- [INSTRUCTIONS FOR THE TASK]: Within the listing below, please copy exactly the lines between the line holding "Task: Click the Save database floppy icon" and the line holding "Expand the More", inclusive.

--- DATASET ENTRIES Enclosed Below ---

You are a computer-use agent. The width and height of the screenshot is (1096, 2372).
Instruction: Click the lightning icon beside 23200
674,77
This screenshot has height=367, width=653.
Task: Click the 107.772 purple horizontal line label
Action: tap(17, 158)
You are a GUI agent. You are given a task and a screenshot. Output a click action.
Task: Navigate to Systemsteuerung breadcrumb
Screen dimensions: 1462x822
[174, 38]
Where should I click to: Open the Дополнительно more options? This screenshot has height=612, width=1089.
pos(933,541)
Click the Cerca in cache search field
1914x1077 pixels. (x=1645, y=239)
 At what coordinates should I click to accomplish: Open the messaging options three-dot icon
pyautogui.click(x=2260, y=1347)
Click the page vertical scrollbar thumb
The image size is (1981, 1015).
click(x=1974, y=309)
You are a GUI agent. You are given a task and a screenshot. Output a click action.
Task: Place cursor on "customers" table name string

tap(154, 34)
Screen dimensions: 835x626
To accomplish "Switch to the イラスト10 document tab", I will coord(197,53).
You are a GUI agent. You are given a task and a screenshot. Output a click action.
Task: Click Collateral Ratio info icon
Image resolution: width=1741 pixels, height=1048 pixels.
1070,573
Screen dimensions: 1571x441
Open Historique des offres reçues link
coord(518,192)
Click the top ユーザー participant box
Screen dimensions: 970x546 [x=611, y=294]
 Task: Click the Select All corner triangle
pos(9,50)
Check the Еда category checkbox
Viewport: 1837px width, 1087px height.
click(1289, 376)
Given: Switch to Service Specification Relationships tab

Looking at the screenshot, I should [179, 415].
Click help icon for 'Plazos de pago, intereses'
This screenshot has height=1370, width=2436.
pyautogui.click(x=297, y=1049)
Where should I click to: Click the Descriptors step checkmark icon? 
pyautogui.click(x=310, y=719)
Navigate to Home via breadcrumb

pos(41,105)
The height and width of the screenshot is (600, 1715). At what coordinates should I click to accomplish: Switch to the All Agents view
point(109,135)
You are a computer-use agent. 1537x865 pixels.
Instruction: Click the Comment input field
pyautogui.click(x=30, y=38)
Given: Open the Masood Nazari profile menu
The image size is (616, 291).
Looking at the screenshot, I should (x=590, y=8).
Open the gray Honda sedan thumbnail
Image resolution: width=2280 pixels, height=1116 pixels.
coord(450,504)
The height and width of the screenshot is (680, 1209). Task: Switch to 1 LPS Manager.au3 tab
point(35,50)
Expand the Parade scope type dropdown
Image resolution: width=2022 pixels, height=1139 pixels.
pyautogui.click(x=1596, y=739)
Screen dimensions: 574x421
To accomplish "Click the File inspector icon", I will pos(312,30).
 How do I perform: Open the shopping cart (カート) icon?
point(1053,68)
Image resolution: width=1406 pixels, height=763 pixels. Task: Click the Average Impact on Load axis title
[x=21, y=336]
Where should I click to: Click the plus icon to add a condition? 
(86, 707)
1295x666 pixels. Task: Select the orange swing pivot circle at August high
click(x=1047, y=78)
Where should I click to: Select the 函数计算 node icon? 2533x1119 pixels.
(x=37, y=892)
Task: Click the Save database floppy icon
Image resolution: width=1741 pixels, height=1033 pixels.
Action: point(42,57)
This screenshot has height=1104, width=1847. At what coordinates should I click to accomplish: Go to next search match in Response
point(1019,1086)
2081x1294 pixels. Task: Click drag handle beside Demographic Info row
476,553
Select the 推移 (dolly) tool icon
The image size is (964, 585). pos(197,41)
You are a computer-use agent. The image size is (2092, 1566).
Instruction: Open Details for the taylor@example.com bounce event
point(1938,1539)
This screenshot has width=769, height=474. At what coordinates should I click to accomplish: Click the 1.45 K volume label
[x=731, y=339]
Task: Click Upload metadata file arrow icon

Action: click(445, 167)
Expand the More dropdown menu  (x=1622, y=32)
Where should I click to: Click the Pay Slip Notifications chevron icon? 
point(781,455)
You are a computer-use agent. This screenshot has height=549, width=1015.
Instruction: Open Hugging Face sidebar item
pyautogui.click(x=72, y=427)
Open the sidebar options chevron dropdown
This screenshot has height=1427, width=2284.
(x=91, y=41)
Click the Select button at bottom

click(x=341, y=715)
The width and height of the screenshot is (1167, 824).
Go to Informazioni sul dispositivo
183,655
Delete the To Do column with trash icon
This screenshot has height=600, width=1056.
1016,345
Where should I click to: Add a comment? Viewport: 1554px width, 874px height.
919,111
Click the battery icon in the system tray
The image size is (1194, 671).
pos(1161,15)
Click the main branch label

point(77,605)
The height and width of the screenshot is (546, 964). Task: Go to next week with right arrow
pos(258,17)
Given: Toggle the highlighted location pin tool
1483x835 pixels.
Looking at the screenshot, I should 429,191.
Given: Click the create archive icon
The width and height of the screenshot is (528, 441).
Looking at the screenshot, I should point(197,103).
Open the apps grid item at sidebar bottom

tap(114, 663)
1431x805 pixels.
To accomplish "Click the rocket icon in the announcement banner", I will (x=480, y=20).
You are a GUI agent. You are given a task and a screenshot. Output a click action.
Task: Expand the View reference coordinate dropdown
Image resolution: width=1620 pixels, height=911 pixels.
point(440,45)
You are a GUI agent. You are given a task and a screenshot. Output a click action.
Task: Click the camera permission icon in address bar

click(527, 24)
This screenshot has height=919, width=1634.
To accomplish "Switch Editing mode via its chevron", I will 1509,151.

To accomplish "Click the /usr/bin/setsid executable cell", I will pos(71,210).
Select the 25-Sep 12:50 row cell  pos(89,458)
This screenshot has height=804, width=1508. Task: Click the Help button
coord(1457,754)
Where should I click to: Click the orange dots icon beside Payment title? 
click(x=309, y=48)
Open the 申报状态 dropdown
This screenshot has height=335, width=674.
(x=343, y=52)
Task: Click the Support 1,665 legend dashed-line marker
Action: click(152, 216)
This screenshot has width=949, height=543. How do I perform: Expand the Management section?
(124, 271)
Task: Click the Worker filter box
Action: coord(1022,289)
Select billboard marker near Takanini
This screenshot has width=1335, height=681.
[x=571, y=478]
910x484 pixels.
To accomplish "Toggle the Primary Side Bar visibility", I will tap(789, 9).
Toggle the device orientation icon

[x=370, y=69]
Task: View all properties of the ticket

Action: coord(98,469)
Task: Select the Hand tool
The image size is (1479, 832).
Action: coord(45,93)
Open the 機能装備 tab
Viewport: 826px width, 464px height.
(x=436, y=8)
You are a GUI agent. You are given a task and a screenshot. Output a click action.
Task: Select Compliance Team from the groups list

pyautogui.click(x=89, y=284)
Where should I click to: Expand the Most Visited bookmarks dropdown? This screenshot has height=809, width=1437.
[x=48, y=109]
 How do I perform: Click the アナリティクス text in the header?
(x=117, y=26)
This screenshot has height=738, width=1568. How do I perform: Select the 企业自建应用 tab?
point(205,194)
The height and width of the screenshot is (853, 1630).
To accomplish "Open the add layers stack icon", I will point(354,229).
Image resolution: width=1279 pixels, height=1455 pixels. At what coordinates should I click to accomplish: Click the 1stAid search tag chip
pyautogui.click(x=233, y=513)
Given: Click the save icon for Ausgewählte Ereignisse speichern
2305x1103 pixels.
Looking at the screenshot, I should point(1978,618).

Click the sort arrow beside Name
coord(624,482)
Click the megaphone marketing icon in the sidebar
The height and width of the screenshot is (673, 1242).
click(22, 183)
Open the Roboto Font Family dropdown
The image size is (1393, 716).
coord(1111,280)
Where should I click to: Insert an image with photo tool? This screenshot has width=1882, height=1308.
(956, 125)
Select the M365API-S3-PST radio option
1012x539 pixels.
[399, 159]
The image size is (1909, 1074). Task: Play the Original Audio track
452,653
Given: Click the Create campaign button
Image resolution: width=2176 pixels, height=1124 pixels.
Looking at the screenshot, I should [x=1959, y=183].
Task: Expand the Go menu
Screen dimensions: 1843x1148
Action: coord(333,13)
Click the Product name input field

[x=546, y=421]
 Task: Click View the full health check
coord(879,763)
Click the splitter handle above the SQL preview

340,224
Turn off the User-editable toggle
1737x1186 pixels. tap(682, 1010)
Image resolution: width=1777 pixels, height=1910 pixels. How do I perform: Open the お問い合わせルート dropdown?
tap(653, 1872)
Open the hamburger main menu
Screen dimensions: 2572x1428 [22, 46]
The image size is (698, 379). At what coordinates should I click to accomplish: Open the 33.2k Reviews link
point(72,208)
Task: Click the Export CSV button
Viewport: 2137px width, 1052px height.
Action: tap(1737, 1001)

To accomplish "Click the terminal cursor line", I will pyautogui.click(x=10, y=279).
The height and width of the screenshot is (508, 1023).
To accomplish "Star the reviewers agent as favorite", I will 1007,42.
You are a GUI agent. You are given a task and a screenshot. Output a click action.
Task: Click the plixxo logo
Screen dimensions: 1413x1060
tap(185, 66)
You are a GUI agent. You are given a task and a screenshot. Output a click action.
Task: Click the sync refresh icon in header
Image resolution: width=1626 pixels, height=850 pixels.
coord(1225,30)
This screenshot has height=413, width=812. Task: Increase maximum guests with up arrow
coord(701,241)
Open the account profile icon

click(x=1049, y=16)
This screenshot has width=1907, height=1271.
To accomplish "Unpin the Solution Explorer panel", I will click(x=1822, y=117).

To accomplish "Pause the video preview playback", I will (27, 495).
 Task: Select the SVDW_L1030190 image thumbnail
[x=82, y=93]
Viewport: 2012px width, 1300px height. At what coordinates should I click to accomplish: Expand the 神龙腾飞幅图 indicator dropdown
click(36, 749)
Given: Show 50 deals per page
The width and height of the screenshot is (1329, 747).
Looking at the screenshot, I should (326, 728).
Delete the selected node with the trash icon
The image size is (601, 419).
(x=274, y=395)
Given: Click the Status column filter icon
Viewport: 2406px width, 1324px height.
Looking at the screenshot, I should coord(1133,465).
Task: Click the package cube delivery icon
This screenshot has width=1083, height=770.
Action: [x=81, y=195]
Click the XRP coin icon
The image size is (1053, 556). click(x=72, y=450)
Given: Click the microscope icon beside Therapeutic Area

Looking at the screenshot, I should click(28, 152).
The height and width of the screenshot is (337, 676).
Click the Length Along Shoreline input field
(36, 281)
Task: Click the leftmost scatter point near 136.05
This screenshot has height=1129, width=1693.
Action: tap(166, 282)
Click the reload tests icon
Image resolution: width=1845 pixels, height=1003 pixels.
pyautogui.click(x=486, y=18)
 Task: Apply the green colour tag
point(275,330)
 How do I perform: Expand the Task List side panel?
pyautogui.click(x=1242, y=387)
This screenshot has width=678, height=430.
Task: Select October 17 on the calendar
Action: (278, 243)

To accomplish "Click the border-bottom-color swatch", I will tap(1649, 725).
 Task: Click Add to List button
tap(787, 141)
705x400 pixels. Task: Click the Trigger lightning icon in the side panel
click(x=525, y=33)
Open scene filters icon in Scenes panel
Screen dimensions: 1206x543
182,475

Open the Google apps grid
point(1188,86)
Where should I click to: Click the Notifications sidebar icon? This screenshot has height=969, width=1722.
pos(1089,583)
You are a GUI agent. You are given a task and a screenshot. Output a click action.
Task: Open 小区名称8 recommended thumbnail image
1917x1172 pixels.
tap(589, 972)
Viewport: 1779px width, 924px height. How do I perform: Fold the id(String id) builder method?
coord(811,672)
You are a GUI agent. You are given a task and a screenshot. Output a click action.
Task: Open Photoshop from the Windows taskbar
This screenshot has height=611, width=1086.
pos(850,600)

--- End of Enclosed DATASET ENTRIES ---

- [RESPONSE AREA]:
Task: Click the Save database floppy icon
Image resolution: width=1741 pixels, height=1033 pixels.
Action: point(42,57)
This screenshot has height=1104, width=1847. At what coordinates should I click to accomplish: Go to next search match in Response
point(1019,1086)
2081x1294 pixels. Task: Click drag handle beside Demographic Info row
476,553
Select the 推移 (dolly) tool icon
The image size is (964, 585). pos(197,41)
You are a computer-use agent. The image size is (2092, 1566).
Instruction: Open Details for the taylor@example.com bounce event
point(1938,1539)
This screenshot has width=769, height=474. At what coordinates should I click to accomplish: Click the 1.45 K volume label
[x=731, y=339]
Task: Click Upload metadata file arrow icon

Action: click(445, 167)
Expand the More dropdown menu  (x=1622, y=32)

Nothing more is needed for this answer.